The Sixers cut Brooklyn’s lead to 81-79 late in the third but then gave up a 10-0 run. Harris struggled to create any space off of the dribble when asked to initiate offense, and he couldn’t hit many of the open looks he did get. A 3-for-17 shooting performance just isn’t nearly good enough.
Bad night for Sixers' bench
Isaiah Joe was the Sixers’ sixth man and played a season-high 25 minutes.
He did not maximize the opportunity, scoring no points on 0-for-4 shooting and having mixed results defensively against rookie Cameron Thomas and veteran Patty Mills.
Thomas impressed, shimmying free of Joe for a first-quarter three with some nifty dribbling and scoring 11 points over the first two quarters. Brooklyn had a 20-5 bench scoring advantage in the first half, 26-12 in the game.

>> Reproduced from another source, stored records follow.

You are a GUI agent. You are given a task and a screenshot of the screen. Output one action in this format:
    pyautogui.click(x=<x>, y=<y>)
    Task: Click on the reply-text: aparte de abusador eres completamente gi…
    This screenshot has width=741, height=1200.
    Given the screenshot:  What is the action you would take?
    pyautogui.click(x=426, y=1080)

The absences of Maxey, Korkmaz and Niang weren’t irrelevant but if any team had a valid excuse for a lousy beginning to the game, it was the depleted Nets. That the Sixers sunk into a deep hole against a shorthanded opponent for a second straight night without much apparent resistance reflects badly on Rivers and his team.
The Sixers’ three-man bench of Joe, Thybulle and Andre Drummond did improve considerably after halftime, though. That trio played aggressive defense, pressuring Brooklyn’s ball handlers well during a Sixers run early in the fourth quarter. A Thybulle steal and ensuing transition layup trimmed the Nets’ edge to 92-91.
Leaving the game close with the outcome largely in Durant's hands didn't work for the Sixers. The comeback effort is preferable to quitting on the game, but they would've been fortunate to win.